Sigue escribiendo la reseña del libro de Tony Hendra a partir de la última frase que aparece.

# Texto de lectura:
↓↓↓

Tony Hendra. Ed.Maeva,
2004. 293 pags.
Nacido en
Inglaterra y graduado en Cambridge, Tony
Hendra ha trabajado como periodista, escritor y guionista de series de humor. Alcanzó éxito
en Estado Unidos, donde ha transcurrido la mayor parte de su carrera, con programas
satíricos y polémicas colaboraciones en numerosos medios.
Fue guionista
de la innovadora serie de la BBC Spiting Image, dedicada a la crítica social y política,
posteriormente imitada en numerosos países.
Hendra describe
el trabajo que le llevó a la fama como el de un “cínico, escéptico, exhumanista,
del club de los mundanos, para quien nada es sagrado”, dedicado a la sátira, un género “cruel e
injusto”.
En este
libro Tony Hendra nos descubre su íntima historia personal. Adolescencia atolondrada, ideales de juventud,
ilusiones y desengaños, rencillas, éxitos y fracasos profesionales y amorosos…
No escribe
por exhibicionismo, sino para rendir homenaje al amigo que iluminó su vida: el
sacerdote benedictino Joseph Warrilow, que le ofreció el refugio seguro de su
paternal amistad. La paz que experimentó
en su juventud tras una charla apacible, en la que abrió su alma en confesión, le marcó para siempre.
Tony Hendra narra
con la soltura de un buen guionista y la
viveza de lo experimentado. Habla de la vida, no de teorías. Mantiene la
frescura del relato con un agradable sentido del humor, y a veces con la desgarrada
heterodoxia del satírico, que no se
corta llamando a las cosas por su nombre.
Hendra
retrata el itinerario de quienes viven rodeados de ambición e increencia. Sin
resortes interiores, resulta fácil pasar de la ambición desorbitada de fama y
poder al vértigo de las drogas, el sexo y el alcohol. Lo que viene después de
esos espejismos de felicidad es lógico: la depresión, el
vacío existencial, la desesperación.

↑↑↑

# Bloque de datos:

↓↓↓

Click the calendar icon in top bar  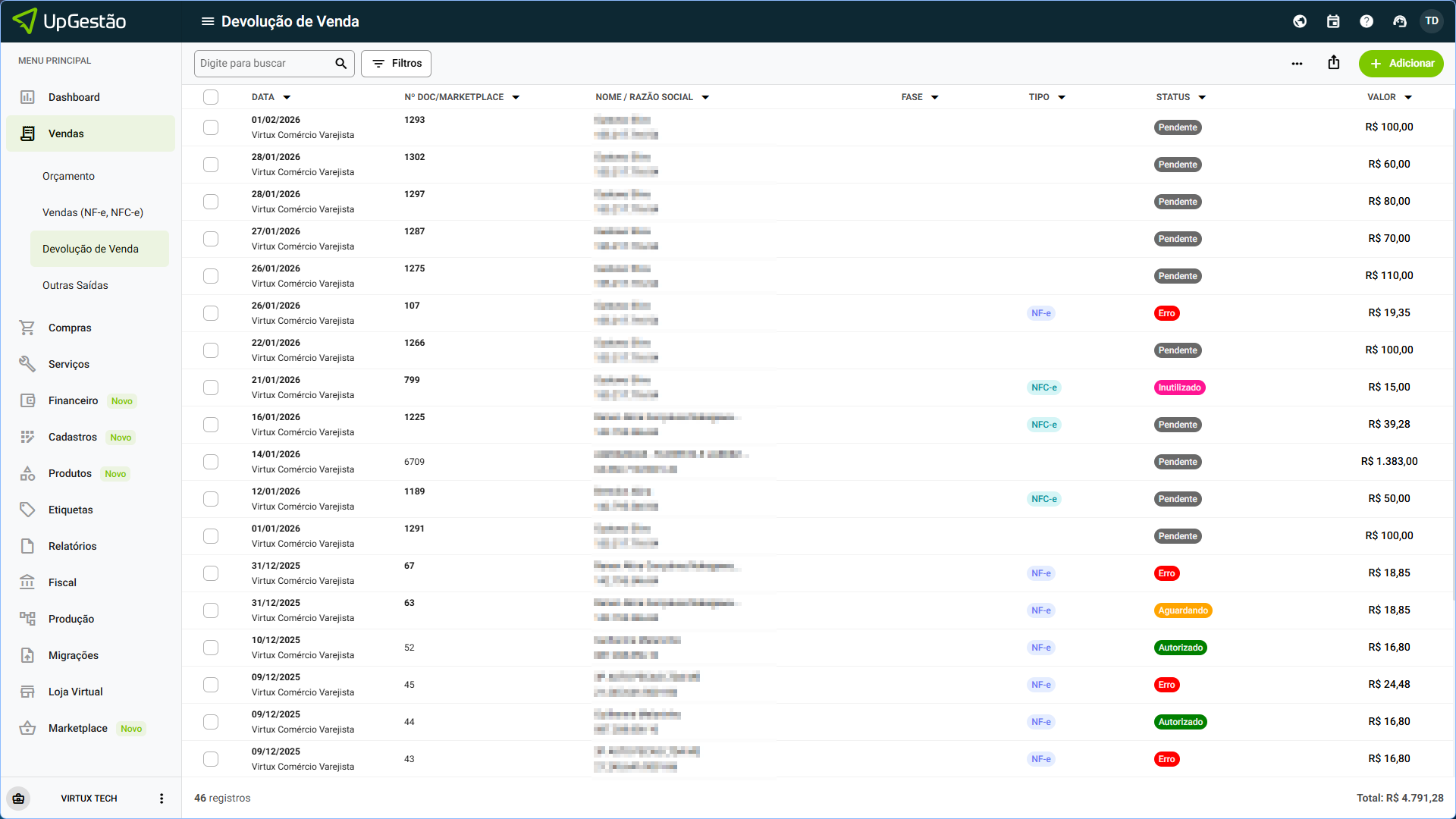pos(1333,21)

↑↑↑

# Respuesta escrita:
La sátira, un periodismo
que hace daño
Al mirar
atrás, hace autocrítica de su modo de entender
el periodismo, cuando se sentía “con una
misión tan elevada (redimir el mundo mediante la sátira y liberarlo de todos
los malvados), que se consideraba libre de obedecer las normas por las que vive
la gente vulgar”, de atacar por escrito
y personalmente a otra gente sin importarle el daño que cause. Se siente tan
por encima del “insignificante sistema moral de los otros mortales, que se permite
cometer transgresiones impunemente”, tratando a los demás y sus familias con
desprecio y falta de humanidad. Él era puro, los demás corruptos.
Es interesante
su diálogo sobre los efectos colaterales de la sátira: quien parodia puede
convertirse en alguien tan cruel o hipócrita como sus caricaturas.
“Me he
entrenado en denigrar reflexivamente a gente con la que no estoy de acuerdo, o
que desprecio, o de cuyas motivaciones recelo. Sin tener en cuenta el efecto
que ello pueda ejercer en mi propio estado moral.”
Ha
visto actuar así a muchos editores,
periodistas, escritores, personajes del
cine y la televisión. “Piensan que el recelo y el escepticismo son obligaciones
profesionales, moralmente neutras. Pero ni el recelo, ni el escepticismo, ni el
desprecio son neutros.” Hacen daño al que los ejerce. No son virtudes. Son
vicios, hábitos de conducta nocivos para la propia personalidad, que acaban
enfermando a quien los practica.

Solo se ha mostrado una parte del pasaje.